• PROBLEM REQUIREMENTS
Every entry, from first to last, must be written out exactly.

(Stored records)
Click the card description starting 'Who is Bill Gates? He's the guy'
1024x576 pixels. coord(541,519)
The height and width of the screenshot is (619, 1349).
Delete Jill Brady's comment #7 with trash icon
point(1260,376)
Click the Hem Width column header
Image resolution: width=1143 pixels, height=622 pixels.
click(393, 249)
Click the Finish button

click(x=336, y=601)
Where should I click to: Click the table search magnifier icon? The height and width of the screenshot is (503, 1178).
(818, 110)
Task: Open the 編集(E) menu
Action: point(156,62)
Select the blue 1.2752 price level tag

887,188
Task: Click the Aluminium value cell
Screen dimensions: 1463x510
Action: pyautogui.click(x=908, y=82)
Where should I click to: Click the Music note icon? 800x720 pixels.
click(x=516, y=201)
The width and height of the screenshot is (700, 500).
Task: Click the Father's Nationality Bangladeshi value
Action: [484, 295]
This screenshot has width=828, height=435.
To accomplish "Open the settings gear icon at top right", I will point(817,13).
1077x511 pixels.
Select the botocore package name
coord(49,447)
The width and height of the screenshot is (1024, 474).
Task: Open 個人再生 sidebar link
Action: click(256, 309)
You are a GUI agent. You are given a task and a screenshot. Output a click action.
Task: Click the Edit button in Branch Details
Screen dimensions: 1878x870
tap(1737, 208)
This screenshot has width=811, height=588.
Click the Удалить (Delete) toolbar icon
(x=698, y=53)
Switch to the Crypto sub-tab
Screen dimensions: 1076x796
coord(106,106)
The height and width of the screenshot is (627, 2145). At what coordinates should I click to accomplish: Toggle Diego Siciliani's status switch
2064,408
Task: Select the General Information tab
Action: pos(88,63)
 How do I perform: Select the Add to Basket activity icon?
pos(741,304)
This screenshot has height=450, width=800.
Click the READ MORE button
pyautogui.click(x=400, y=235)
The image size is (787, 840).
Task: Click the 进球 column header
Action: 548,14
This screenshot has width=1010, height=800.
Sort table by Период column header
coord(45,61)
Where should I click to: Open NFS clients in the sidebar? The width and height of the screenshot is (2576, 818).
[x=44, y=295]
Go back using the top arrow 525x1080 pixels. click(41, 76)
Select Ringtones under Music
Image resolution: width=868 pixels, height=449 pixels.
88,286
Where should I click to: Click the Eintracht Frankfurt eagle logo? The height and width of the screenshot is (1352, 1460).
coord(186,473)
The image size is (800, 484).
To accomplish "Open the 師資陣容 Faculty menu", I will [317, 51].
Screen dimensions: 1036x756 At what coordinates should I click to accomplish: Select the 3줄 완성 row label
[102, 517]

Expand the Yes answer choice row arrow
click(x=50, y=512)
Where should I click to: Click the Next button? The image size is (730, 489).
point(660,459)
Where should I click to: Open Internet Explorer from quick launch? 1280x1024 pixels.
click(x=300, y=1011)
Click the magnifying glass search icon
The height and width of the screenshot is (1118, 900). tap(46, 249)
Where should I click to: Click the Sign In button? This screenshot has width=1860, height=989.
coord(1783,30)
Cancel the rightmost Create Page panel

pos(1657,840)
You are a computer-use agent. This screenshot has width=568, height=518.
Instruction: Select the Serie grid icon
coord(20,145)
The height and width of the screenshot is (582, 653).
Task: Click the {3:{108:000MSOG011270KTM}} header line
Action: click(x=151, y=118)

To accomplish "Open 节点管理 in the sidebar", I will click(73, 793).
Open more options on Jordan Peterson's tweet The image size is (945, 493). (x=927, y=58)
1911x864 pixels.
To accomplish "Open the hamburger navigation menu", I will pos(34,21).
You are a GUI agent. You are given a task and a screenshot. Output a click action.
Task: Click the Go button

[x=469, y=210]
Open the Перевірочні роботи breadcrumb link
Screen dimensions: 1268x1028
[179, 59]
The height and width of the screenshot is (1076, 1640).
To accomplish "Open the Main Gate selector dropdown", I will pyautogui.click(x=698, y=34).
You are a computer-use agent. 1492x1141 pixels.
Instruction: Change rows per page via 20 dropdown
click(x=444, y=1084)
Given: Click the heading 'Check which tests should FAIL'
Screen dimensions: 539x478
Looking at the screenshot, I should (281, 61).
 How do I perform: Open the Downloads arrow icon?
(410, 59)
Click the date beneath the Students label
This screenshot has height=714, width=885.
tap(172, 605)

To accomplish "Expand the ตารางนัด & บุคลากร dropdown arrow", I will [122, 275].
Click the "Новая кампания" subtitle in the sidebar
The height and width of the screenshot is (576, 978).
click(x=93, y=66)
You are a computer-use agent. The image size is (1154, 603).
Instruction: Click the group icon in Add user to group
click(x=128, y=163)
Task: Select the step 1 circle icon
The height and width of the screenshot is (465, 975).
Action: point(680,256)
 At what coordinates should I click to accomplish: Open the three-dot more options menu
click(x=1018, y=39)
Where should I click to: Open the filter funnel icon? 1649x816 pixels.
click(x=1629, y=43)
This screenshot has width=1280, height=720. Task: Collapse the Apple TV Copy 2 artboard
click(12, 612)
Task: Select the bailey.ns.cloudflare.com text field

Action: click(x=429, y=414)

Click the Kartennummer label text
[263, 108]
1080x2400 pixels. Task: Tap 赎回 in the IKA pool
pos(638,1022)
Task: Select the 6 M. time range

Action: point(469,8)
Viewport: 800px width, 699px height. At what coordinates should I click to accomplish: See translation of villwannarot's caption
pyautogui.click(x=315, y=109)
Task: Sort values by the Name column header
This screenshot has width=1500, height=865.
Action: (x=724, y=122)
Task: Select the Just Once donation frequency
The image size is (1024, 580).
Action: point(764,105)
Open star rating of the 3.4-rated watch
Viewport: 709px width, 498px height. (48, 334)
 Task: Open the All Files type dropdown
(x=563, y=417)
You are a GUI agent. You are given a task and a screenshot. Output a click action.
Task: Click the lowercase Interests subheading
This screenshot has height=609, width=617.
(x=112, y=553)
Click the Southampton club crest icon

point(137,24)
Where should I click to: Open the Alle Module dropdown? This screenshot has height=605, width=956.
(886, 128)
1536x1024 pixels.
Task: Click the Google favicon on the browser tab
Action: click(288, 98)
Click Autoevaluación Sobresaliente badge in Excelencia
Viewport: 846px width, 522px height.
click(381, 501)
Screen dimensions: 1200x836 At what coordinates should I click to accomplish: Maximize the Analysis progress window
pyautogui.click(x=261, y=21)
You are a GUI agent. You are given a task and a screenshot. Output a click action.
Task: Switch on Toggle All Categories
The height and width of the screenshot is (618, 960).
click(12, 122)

• TASK SOLUTION
Click the card description starting 'Who is Bill Gates? He's the guy'
1024x576 pixels. coord(541,519)
The height and width of the screenshot is (619, 1349).
Delete Jill Brady's comment #7 with trash icon
point(1260,376)
Click the Hem Width column header
Image resolution: width=1143 pixels, height=622 pixels.
click(393, 249)
Click the Finish button

click(x=336, y=601)
Where should I click to: Click the table search magnifier icon? The height and width of the screenshot is (503, 1178).
(818, 110)
Task: Open the 編集(E) menu
Action: point(156,62)
Select the blue 1.2752 price level tag

887,188
Task: Click the Aluminium value cell
Screen dimensions: 1463x510
Action: pyautogui.click(x=908, y=82)
Where should I click to: Click the Music note icon? 800x720 pixels.
click(x=516, y=201)
The width and height of the screenshot is (700, 500).
Task: Click the Father's Nationality Bangladeshi value
Action: [484, 295]
This screenshot has width=828, height=435.
To accomplish "Open the settings gear icon at top right", I will point(817,13).
1077x511 pixels.
Select the botocore package name
coord(49,447)
The width and height of the screenshot is (1024, 474).
Task: Open 個人再生 sidebar link
Action: click(256, 309)
You are a GUI agent. You are given a task and a screenshot. Output a click action.
Task: Click the Edit button in Branch Details
Screen dimensions: 1878x870
tap(1737, 208)
This screenshot has width=811, height=588.
Click the Удалить (Delete) toolbar icon
(x=698, y=53)
Switch to the Crypto sub-tab
Screen dimensions: 1076x796
coord(106,106)
The height and width of the screenshot is (627, 2145). At what coordinates should I click to accomplish: Toggle Diego Siciliani's status switch
2064,408
Task: Select the General Information tab
Action: pos(88,63)
 How do I perform: Select the Add to Basket activity icon?
pos(741,304)
This screenshot has height=450, width=800.
Click the READ MORE button
pyautogui.click(x=400, y=235)
The image size is (787, 840).
Task: Click the 进球 column header
Action: 548,14
This screenshot has width=1010, height=800.
Sort table by Период column header
coord(45,61)
Where should I click to: Open NFS clients in the sidebar? The width and height of the screenshot is (2576, 818).
[x=44, y=295]
Go back using the top arrow 525x1080 pixels. click(41, 76)
Select Ringtones under Music
Image resolution: width=868 pixels, height=449 pixels.
88,286
Where should I click to: Click the Eintracht Frankfurt eagle logo? The height and width of the screenshot is (1352, 1460).
coord(186,473)
The image size is (800, 484).
To accomplish "Open the 師資陣容 Faculty menu", I will [317, 51].
Screen dimensions: 1036x756 At what coordinates should I click to accomplish: Select the 3줄 완성 row label
[102, 517]

Expand the Yes answer choice row arrow
click(x=50, y=512)
Where should I click to: Click the Next button? The image size is (730, 489).
point(660,459)
Where should I click to: Open Internet Explorer from quick launch? 1280x1024 pixels.
click(x=300, y=1011)
Click the magnifying glass search icon
The height and width of the screenshot is (1118, 900). tap(46, 249)
Where should I click to: Click the Sign In button? This screenshot has width=1860, height=989.
coord(1783,30)
Cancel the rightmost Create Page panel

pos(1657,840)
You are a computer-use agent. This screenshot has width=568, height=518.
Instruction: Select the Serie grid icon
coord(20,145)
The height and width of the screenshot is (582, 653).
Task: Click the {3:{108:000MSOG011270KTM}} header line
Action: click(x=151, y=118)

To accomplish "Open 节点管理 in the sidebar", I will click(73, 793).
Open more options on Jordan Peterson's tweet The image size is (945, 493). (x=927, y=58)
1911x864 pixels.
To accomplish "Open the hamburger navigation menu", I will pos(34,21).
You are a GUI agent. You are given a task and a screenshot. Output a click action.
Task: Click the Go button

[x=469, y=210]
Open the Перевірочні роботи breadcrumb link
Screen dimensions: 1268x1028
[179, 59]
The height and width of the screenshot is (1076, 1640).
To accomplish "Open the Main Gate selector dropdown", I will pyautogui.click(x=698, y=34).
You are a computer-use agent. 1492x1141 pixels.
Instruction: Change rows per page via 20 dropdown
click(x=444, y=1084)
Given: Click the heading 'Check which tests should FAIL'
Screen dimensions: 539x478
Looking at the screenshot, I should (281, 61).
 How do I perform: Open the Downloads arrow icon?
(410, 59)
Click the date beneath the Students label
This screenshot has height=714, width=885.
tap(172, 605)

To accomplish "Expand the ตารางนัด & บุคลากร dropdown arrow", I will [122, 275].
Click the "Новая кампания" subtitle in the sidebar
The height and width of the screenshot is (576, 978).
click(x=93, y=66)
You are a computer-use agent. The image size is (1154, 603).
Instruction: Click the group icon in Add user to group
click(x=128, y=163)
Task: Select the step 1 circle icon
The height and width of the screenshot is (465, 975).
Action: point(680,256)
 At what coordinates should I click to accomplish: Open the three-dot more options menu
click(x=1018, y=39)
Where should I click to: Open the filter funnel icon? 1649x816 pixels.
click(x=1629, y=43)
This screenshot has width=1280, height=720. Task: Collapse the Apple TV Copy 2 artboard
click(12, 612)
Task: Select the bailey.ns.cloudflare.com text field

Action: click(x=429, y=414)

Click the Kartennummer label text
[263, 108]
1080x2400 pixels. Task: Tap 赎回 in the IKA pool
pos(638,1022)
Task: Select the 6 M. time range

Action: point(469,8)
Viewport: 800px width, 699px height. At what coordinates should I click to accomplish: See translation of villwannarot's caption
pyautogui.click(x=315, y=109)
Task: Sort values by the Name column header
This screenshot has width=1500, height=865.
Action: (x=724, y=122)
Task: Select the Just Once donation frequency
The image size is (1024, 580).
Action: point(764,105)
Open star rating of the 3.4-rated watch
Viewport: 709px width, 498px height. (48, 334)
 Task: Open the All Files type dropdown
(x=563, y=417)
You are a GUI agent. You are given a task and a screenshot. Output a click action.
Task: Click the lowercase Interests subheading
This screenshot has height=609, width=617.
(x=112, y=553)
Click the Southampton club crest icon

point(137,24)
Where should I click to: Open the Alle Module dropdown? This screenshot has height=605, width=956.
(886, 128)
1536x1024 pixels.
Task: Click the Google favicon on the browser tab
Action: click(288, 98)
Click Autoevaluación Sobresaliente badge in Excelencia
Viewport: 846px width, 522px height.
click(381, 501)
Screen dimensions: 1200x836 At what coordinates should I click to accomplish: Maximize the Analysis progress window
pyautogui.click(x=261, y=21)
You are a GUI agent. You are given a task and a screenshot. Output a click action.
Task: Switch on Toggle All Categories
The height and width of the screenshot is (618, 960).
click(12, 122)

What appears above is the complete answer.